David Barker, Partner at Cinven, commented:
"Cinven's investment in Ziggo demonstrates the benefit of our considerable sector expertise, having already built a highly successful and substantial cable business, Numericable, in France through a series of acquisitions. At the same time, it reinforces the strength of our local European network to originate investment opportunities by identifying prospects before they come to market." 

"Both the Ziggo and Numericable / Completel transactions underline our ability to execute complex transactions, to take advantage of market consolidation opportunities, and generate value for our investors. Ziggo has been a classic 'buy and build' investment.  The Company has successfully grown revenues and margins whilst delivering improved services for customers. We have retained a significant stake in the business as we believe there is further value to be generated in the coming years."

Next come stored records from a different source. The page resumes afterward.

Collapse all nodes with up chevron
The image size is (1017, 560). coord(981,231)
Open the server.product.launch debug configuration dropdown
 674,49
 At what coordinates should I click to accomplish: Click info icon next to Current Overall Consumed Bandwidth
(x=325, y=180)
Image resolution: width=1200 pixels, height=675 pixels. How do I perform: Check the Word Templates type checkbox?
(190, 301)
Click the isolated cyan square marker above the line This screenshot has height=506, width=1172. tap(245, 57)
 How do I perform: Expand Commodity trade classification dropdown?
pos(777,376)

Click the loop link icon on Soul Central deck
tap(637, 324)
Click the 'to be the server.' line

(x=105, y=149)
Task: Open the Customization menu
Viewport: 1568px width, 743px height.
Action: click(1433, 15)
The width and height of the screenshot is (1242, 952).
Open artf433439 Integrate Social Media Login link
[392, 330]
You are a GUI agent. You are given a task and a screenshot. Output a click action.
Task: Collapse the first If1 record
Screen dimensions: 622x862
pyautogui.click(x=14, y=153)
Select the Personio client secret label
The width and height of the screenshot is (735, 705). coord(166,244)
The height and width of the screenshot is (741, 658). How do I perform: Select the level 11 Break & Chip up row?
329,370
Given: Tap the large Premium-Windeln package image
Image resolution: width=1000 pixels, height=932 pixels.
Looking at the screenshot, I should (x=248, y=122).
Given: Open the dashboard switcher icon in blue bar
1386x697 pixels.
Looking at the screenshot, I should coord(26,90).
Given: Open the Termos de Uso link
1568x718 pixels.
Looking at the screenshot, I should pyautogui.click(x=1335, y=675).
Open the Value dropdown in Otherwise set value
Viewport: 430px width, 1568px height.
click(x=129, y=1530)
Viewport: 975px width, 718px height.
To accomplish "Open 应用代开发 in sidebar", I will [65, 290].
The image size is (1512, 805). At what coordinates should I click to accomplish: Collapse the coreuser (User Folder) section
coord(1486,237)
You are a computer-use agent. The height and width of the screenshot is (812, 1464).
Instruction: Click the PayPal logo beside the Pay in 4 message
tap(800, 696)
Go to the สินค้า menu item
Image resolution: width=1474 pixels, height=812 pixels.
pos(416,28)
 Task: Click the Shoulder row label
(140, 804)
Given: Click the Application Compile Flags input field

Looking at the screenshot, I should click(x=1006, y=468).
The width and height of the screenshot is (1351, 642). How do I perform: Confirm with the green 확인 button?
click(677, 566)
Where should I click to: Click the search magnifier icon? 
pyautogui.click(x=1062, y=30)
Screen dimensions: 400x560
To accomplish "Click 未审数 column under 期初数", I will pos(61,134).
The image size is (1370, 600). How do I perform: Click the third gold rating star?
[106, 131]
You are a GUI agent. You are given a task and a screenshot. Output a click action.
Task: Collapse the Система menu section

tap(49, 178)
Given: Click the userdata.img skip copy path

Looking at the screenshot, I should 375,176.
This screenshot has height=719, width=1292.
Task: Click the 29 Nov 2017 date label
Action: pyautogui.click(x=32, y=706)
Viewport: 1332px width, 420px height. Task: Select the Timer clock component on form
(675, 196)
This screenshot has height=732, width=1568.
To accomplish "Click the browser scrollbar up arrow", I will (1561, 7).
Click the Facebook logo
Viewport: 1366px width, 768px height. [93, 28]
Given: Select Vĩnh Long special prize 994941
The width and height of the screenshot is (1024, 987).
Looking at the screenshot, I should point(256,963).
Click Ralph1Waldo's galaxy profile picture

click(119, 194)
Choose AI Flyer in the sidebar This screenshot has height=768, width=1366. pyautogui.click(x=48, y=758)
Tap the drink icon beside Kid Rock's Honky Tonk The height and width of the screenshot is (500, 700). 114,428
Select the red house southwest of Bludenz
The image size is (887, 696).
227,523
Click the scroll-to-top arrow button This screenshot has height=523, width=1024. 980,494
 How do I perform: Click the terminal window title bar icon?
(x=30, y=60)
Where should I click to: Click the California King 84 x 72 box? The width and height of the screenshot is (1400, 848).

Bernard Dijkhuizen, CEO of Ziggo, added:
"Without the vision, experience and entrepreneurial approach of Cinven and Warburg Pincus, Ziggo would never have seen the light of day.  As a result of their commitment and support for continued investment in the business, Ziggo has been able to establish itself as a clear market leader with the most attractive product proposition in the Dutch market.  Under their ownership, we have achieved significant growth and, as a result of capital expenditure in excess of €1 billion, we have laid a strong foundation for continued growth and cash flow generation, the benefit of which will now be shared with our new public investors." 

Key operational highlights

Cinven was able to generate significant growth in Ziggo through:

  • Successfully up-selling and cross-selling additional products to existing and new subscribers to drive triple-play penetration and higher ARPU (Average Revenue per User)
  • Integrating three of the largest cable operators in the Netherlands, generating substantial synergies and sharing operational best practices across the companies. This resulted in a significant improvement in Adjusted EBITDA margins, from 50% in 2006 to 57% in 2011. In total, Adjusted EBITDA increased by 67% since acquisition in absolute terms
  • Delivering significant upgrades to the network by investing over €1bn during Cinven's ownership, allowing for an enhanced service offering, including high speed internet, high definition television and video on demand services
  • Significantly deleveraging the business, given its highly cash generative nature, and launching two highly successful bond offerings in 2010 totalling nearly €2 billion at favourable rates, with the close co-operation of Cinven's Financing team. This also had a positive impact on Ziggo's debt maturities and raised the Company's profile in the capital markets.

Growth opportunities
Ziggo's strategy is to drive growth by leveraging its network capacity advantage to offer best-in-class 'Triple Play' services including high functionality digital TV, high speed broadband internet up to 120 Mbps and fixed line telephony services.  In addition, the Company is actively pursuing new growth opportunities, including 'TV Everywhere' services across TVs, PCs, tablets and smartphones and continuing to expand its offering for business customers.

J.P. Morgan and Morgan Stanley acted as joint global co-ordinators for the IPO; Deutsche Bank, J.P. Morgan, Morgan Stanley and UBS acted as joint bookrunners; ABN Amro, HSBC, Nomura and Rabobank as joint lead managers; ABN Amro and Rabobank acted as joint retail bookrunners; and Societe Generale acted as co-lead manager.

This press release shall not constitute an offer to sell or a solicitation of an offer to buy, nor shall there be any sale of these securities in any state or jurisdiction in which such offer, solicitation or sale would be unlawful prior to registration or qualification under the securities laws of any such state or jurisdiction.